I dati forniti dal ministero della Giustizia, tuttavia, aiutano a mettere a fuoco come la prescrizione ha inciso fino ad oggi nei procedimenti penali. Ma soprattutto se l’istituto è davvero un punto chiave nell’ordinamento oppure se il tema è diventato un punto di scontro più politico che concreto.

Il punto di partenza è che il numero delle prescrizioni in Italia è sistematicamente calato nel corso degli anni, con un più che dimezzamento nel corso degli ultimi quindici anni. Centrale è poi individuare la fase in cui i reati si prescrivono: l’andamento nel corso degli ultimi dieci anni evidenzia come siano progressivamente aumentate le prescrizioni nel grado di appello e si siano invece progressivamente quelle nella fase delle indagini preliminari.
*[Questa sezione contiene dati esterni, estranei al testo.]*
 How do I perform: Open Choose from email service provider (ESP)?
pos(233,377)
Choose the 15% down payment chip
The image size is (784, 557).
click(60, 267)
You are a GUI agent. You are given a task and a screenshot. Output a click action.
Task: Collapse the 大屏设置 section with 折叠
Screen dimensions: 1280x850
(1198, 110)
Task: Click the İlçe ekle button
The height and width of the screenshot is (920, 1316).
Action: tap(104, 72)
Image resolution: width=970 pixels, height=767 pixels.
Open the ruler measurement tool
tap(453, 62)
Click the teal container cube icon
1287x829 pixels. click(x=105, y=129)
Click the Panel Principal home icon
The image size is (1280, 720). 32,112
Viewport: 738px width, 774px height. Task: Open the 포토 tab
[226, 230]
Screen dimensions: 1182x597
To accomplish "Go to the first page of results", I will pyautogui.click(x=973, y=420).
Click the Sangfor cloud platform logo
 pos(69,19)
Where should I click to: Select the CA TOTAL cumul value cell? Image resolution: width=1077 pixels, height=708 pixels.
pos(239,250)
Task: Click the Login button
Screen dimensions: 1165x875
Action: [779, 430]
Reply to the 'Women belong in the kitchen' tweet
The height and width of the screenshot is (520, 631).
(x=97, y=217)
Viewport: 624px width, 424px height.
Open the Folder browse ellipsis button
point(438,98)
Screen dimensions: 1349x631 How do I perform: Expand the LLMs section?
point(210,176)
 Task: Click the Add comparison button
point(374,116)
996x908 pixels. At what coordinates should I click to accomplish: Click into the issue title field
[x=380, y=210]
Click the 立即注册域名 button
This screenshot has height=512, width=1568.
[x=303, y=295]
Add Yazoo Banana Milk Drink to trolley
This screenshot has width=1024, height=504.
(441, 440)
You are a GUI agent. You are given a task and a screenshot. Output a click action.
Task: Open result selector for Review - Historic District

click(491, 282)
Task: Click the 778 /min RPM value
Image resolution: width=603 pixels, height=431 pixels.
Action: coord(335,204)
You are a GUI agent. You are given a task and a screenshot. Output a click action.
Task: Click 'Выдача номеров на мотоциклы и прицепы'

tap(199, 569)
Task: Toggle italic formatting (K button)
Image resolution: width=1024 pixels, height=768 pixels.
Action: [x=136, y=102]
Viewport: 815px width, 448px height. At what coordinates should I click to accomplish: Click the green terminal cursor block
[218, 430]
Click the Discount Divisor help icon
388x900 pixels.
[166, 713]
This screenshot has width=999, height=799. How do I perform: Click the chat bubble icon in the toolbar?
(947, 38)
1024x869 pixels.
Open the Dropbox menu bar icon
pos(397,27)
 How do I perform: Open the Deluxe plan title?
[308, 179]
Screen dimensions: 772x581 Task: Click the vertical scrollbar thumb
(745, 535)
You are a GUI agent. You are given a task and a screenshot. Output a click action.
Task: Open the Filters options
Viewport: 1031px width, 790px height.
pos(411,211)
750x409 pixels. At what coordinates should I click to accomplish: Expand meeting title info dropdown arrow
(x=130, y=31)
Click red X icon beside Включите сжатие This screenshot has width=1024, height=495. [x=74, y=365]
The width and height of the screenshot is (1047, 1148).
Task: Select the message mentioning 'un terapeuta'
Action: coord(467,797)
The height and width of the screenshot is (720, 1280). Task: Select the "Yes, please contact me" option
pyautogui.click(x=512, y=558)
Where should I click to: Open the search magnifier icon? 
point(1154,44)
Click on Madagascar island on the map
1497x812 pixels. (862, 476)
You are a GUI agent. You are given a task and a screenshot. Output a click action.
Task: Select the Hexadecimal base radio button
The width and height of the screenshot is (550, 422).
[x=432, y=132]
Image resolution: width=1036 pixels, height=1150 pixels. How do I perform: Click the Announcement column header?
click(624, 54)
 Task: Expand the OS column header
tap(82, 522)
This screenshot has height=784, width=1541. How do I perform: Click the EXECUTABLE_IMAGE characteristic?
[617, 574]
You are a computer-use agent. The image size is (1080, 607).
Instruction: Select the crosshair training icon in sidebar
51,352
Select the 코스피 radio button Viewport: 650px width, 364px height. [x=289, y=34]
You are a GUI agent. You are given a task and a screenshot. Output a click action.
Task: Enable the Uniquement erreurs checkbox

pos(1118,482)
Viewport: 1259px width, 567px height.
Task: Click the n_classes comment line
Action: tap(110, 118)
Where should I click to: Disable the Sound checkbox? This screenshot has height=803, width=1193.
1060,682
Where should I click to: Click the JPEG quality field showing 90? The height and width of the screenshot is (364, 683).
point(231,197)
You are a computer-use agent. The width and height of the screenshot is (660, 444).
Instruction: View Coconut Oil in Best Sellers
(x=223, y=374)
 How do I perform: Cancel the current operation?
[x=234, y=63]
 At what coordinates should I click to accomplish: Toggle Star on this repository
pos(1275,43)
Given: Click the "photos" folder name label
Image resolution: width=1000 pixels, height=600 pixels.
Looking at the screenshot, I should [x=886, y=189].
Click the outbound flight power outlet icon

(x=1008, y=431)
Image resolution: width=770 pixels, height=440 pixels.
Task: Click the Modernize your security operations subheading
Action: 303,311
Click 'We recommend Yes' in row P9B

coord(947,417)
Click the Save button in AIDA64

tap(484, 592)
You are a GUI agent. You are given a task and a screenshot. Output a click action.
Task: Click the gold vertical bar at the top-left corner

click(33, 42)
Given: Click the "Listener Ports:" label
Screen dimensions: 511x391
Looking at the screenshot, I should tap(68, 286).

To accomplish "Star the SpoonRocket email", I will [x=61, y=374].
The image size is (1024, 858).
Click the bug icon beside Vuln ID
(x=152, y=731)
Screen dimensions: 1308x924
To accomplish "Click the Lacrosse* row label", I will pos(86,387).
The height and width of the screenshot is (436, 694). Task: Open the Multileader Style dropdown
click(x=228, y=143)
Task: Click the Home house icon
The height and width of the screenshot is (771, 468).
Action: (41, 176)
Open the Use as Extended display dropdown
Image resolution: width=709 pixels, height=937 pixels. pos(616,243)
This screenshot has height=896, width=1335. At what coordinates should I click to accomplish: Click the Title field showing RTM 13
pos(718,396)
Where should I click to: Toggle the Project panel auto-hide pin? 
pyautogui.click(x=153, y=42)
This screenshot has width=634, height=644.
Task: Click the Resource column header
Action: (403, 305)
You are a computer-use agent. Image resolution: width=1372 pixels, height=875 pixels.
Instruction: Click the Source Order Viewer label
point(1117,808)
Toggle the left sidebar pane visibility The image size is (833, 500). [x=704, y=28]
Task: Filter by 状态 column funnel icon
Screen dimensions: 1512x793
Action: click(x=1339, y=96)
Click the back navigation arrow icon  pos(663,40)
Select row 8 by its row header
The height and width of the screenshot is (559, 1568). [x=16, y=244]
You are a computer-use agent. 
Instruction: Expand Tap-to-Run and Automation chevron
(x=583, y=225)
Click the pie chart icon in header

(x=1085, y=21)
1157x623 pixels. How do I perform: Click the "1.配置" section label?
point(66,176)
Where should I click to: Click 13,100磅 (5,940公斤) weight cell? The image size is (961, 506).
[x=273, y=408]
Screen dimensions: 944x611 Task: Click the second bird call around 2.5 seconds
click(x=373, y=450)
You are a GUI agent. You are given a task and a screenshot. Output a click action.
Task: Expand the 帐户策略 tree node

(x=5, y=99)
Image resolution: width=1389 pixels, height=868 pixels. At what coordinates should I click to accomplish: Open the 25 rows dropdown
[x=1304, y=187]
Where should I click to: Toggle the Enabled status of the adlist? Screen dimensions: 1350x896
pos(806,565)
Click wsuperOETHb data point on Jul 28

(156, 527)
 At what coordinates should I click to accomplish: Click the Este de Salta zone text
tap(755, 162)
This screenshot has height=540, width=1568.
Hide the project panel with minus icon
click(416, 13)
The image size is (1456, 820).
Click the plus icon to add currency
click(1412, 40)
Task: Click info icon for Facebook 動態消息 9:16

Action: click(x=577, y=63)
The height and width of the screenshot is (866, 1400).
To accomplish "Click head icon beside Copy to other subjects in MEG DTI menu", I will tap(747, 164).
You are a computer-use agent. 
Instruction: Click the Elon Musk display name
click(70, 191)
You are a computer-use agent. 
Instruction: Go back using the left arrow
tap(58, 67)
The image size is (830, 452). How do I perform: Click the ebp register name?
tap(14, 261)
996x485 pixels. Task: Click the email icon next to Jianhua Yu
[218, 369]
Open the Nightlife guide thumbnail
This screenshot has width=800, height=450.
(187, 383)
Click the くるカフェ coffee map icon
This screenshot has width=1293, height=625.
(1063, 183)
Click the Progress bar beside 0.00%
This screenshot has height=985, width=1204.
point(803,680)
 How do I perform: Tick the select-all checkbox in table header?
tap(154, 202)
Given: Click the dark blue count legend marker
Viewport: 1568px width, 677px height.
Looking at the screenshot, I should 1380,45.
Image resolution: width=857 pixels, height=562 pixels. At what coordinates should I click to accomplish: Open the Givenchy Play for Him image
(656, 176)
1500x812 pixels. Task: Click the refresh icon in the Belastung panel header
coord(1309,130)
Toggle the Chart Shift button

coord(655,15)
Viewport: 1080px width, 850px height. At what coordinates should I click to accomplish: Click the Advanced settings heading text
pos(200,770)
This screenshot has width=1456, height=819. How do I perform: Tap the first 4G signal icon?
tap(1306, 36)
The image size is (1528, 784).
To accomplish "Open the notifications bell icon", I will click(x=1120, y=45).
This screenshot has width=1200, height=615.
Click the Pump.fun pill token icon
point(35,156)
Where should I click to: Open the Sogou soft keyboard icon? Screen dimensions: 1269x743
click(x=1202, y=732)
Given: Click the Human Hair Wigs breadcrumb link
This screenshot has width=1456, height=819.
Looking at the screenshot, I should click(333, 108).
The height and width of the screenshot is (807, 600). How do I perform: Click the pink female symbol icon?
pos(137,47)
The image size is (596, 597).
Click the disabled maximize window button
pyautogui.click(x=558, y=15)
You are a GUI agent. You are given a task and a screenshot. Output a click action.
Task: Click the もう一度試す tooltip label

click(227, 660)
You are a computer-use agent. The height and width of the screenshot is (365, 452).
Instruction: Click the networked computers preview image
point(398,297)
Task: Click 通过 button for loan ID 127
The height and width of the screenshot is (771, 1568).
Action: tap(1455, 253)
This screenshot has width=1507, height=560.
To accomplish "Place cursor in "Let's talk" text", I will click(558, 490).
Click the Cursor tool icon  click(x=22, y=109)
Tuttavia, la maggior parte delle prescrizioni avvengono comunque tra la fase delle indagini preliminari e il primo grado. Dunque – prendendo in considerazione i dati del 2020 - l’incidenza della legge Bonafede per come è oggi (che sospende la prescrizione dopo la sentenza di primo grado) riguarderebbe circa un quarto delle prescrizioni che si verificano in totale.

La prescrizione è una patologia processuale. La ragione per cui si verifica è che lo Stato, titolare dell’azione penale, non è riuscito ad esercitarla nei tempi previsti e dunque, in virtù del principio della ragionevole durata del processo, la sua pretesa punitiva deve venire meno a causa di un eccessivo trascorrere del tempo. Tra le cause della prescrizione c’è la carenza di organico negli uffici giudiziari, soprattutto nel grado di appello dove il giudizio è sempre collegiale: per un reato che in primo grado è stato giudicato da un giudice solo, in appello ne vanno individuati tre. Per questo è significativo individuare e interpretare, a livello territoriale, dove avviene il maggior numero di prescrizioni in appello.

Prendendo in considerazione i dati dei 26 distretti, la mappa dell’Italia si presenta a macchia di leopardo e mostra come il numero delle prescrizioni non abbia correlazione nè con la dimensione delle corti, nè con la collocazione geografica. Nel 2020, la media nazionale di incidenza delle prescrizioni in grado d’appello sul totale dei procedimenti definitivi è stata del 26 per cento. I distretti con le maggiori difficoltà sono Roma (49 per cento), Reggio Calabria (48) e Venezia (45). Proprio questo dato è significativo perchè si tratta di tre corti diversissime: Roma è la più grande d’Italia con oltre 10 mila procedimenti definiti l’anno; Reggio Calabria invece, con poco più di 1100 procedimenti, è omologabile a Caltanissetta che ha invece solo il 3 per cento di prescrizioni; infine Venezia, che conta circa 4000 procedimenti. Sopra la media nazionale ci sono poi Napoli (39 per cento, su 9 mila procedimenti), Catania e Bologna (33, rispettivamente su 3 mila e 6500) e Catanzaro (29 per cento su 2900). Efficienti, invece, sono le corti d’appello medio-grandi come Milano e Palermo (6 per cento di prescrizioni su, rispettivamente, 5700 e 5000 procedimenti) e buoni risultati si hanno in tutte le procure siciliane, dove spicca il dato negativo di Catania, mentre le altre tre oscillano tra il 3 e il 6 per cento di prescrizione. La prescrizione come patologia di sistema dunque è un fenomeno “localizzabile”, la cui soluzione – che si traduce in una riduzione dei tempi del contenzioso – potrebbe partire proprio da un'analisi del funzionamento delle singole corti e soprattutto dalle scoperture di organico.